Im Ausland ist Mutti-Protest die gängige Methode: Mit möglichst vielen anderen Müttern wird demonstrativ an dem Ort gestillt, an dem vorher einzelnen Frauen genau das untersagt wurde. Solche "Nurse-Ins" in Schnellrestaurants und Einkaufszentren wurden immer wieder bekannt: aus Dänemark, Ungarn und den USA zum Beispiel. 2014 demonstrierten in Großbritannien Tausende. Immer wieder posten Frauen Fotos von sich beim Stillen online, um andere zu ermutigen.

"Nackte Brüste sieht man zuhauf", wundert sich die Stillbeauftragte des Deutschen Hebammenverbands, Aleyd von Gartzen, über den Fall. Es ist die Doppelmoral, an der sich auch Spanke stößt: Brüste überall, aber Ekel vor "Eutern" auf dem Tisch – wie manch hämischer Kommentator schreibt. Womöglich sei der biologische Vorgang provokant, "dass da was rauskommt", glaubt von Gartzen. Außerdem hätten Frauen hierzulande von den 60-er bis in die 80-er Jahre wenig gestillt, kinderlosen Erwachsenen fehle womöglich der Bezug. "Dabei ist Stillen das Normale, Flasche geben nicht", sagt sie. Sie steht hinter Spanke. 


Stillverbote sind Diskriminierung

Ebenso die Antidiskriminierungsstelle des Bundes, die Stillverbote als Diskriminierung von Frauen wertete. Auch die Nationale Stillkommission am Bundesinstitut für Risikobewertung (BfR) kam bereits im Vorjahr zu dem Schluss, dass öffentliches Stillen wie in anderen Ländern unter rechtlichen Schutz gestellt werden sollte. Mehr Sicherheit und die Möglichkeit zu juristischen Schritten biete das. 

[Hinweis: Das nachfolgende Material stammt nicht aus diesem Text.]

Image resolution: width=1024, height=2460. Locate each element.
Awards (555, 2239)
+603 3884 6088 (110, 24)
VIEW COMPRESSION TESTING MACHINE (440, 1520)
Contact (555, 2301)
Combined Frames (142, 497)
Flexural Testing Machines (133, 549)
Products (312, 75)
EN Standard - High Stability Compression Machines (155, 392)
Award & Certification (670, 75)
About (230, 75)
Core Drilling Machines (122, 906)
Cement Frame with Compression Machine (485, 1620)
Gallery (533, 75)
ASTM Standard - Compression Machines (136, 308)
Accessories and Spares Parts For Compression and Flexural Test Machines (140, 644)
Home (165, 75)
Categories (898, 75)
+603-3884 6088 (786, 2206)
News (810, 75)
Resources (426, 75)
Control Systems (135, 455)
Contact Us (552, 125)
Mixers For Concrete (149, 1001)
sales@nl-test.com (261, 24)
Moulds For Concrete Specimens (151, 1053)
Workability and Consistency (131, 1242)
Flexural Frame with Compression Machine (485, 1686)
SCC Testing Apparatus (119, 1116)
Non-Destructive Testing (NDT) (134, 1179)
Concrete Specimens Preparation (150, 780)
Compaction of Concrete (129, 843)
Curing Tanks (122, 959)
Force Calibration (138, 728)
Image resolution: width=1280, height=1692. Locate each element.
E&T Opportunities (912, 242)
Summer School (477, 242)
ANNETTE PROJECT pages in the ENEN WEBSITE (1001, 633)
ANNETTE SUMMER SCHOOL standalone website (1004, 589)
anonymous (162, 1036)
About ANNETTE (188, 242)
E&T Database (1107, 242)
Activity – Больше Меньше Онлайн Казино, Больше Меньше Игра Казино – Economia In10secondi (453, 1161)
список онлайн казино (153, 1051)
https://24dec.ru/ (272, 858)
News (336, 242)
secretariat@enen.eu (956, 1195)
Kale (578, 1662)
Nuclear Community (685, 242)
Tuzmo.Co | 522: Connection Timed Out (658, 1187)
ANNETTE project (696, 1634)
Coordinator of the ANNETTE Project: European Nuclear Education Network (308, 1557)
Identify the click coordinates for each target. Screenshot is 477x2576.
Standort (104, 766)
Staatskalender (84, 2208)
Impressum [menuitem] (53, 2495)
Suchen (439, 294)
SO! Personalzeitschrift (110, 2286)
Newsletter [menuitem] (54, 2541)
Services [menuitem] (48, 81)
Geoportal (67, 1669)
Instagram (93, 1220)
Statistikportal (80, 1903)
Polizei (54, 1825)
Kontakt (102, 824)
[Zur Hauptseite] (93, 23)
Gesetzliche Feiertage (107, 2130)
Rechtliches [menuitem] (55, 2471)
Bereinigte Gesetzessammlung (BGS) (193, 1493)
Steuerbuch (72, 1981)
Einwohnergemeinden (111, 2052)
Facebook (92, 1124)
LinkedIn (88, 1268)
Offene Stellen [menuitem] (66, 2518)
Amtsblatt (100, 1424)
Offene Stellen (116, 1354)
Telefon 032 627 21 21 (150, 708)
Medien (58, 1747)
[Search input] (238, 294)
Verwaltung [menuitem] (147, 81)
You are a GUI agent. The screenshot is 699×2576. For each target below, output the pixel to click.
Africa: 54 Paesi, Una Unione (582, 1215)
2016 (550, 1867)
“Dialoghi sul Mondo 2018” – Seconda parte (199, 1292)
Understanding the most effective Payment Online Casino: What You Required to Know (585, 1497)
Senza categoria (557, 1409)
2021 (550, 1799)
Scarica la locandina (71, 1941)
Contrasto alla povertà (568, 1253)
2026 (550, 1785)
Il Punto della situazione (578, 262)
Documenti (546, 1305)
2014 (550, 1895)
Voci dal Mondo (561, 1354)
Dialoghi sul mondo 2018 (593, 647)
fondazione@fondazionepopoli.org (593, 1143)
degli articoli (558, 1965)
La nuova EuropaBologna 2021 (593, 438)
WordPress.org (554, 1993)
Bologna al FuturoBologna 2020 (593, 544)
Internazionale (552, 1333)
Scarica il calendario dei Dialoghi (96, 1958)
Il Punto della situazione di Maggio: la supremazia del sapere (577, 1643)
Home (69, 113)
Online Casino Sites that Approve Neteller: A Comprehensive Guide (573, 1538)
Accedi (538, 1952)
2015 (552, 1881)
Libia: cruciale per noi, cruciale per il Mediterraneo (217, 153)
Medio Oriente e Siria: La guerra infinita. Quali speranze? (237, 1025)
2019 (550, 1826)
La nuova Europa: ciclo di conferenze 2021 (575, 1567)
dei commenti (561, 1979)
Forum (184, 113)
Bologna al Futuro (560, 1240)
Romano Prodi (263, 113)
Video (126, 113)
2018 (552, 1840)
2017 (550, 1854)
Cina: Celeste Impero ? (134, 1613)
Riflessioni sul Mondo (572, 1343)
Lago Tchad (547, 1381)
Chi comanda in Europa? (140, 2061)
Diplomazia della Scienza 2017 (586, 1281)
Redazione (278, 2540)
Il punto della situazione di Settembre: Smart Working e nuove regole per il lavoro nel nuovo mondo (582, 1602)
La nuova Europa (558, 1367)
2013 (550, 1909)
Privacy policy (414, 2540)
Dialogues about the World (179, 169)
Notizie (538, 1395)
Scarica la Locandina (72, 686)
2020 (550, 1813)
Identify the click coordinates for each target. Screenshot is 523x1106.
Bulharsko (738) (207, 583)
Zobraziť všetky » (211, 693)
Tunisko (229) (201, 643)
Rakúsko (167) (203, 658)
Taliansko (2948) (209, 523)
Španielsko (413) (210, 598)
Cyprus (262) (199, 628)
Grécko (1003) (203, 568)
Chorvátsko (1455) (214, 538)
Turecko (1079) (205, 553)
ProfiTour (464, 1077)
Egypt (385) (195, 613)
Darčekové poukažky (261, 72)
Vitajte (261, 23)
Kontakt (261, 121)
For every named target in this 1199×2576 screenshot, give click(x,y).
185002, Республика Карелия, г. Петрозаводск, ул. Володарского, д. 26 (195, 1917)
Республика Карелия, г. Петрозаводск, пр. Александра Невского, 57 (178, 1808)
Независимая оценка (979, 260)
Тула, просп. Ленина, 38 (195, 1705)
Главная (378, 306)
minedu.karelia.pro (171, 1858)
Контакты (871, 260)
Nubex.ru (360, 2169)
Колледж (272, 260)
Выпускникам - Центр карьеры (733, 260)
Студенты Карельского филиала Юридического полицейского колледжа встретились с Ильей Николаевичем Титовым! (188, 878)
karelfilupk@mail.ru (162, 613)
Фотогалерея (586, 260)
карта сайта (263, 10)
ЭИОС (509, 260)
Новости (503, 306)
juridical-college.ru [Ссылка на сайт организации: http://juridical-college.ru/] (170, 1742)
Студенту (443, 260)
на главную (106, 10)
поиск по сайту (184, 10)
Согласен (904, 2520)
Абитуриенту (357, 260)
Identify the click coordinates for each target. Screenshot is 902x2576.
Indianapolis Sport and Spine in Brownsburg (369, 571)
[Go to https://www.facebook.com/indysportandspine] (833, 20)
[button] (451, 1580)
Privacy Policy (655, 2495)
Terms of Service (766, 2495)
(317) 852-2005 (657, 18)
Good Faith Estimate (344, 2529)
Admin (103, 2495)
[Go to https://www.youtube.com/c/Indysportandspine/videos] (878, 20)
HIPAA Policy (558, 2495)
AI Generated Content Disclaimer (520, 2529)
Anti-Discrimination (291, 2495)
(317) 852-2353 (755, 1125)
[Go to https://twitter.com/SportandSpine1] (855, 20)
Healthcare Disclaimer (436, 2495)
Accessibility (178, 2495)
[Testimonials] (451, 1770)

Eine Stillumfrage von 2015 unter 13.000 Müttern weltweit zeigt, dass Erfahrungen wie die von Spanke kein Einzelfall sind: Eine von je vier Befragten gab an, sie sei offen kritisiert worden oder habe Vorurteile bemerkt, weil sie in der Öffentlichkeit stillte. Rund ein Drittel sagte, dass ihnen öffentliches Stillen peinlich sei. Dabei empfiehlt die Weltgesundheitsorganisation (WHO), mindestens in den ersten sechs Monaten ausschließlich zu stillen und insgesamt zwei Jahre. 

Im Prenzlauer Berg, zwischen all den Müttern, sei das Stillen eigentlich kein Problem, berichten Frauen auf der Straße. Da säßen immer wieder mal stillende Frauen, sagt eine Bäckerei-Verkäuferin mit Blick auf die Sitzplätze am Fenster. Und berlinert pragmatisch: "Et kommt immer druf an, wie man det macht." Eine junge Mutter aus der Nachbarschaft hat wie viele Passanten von dem Streit bisher gar nichts mitbekommen. Ein Gesetz fürs Stillen? "Affig", meint sie, dass man so etwas nicht auf zwischenmenschlicher Basis klären könne.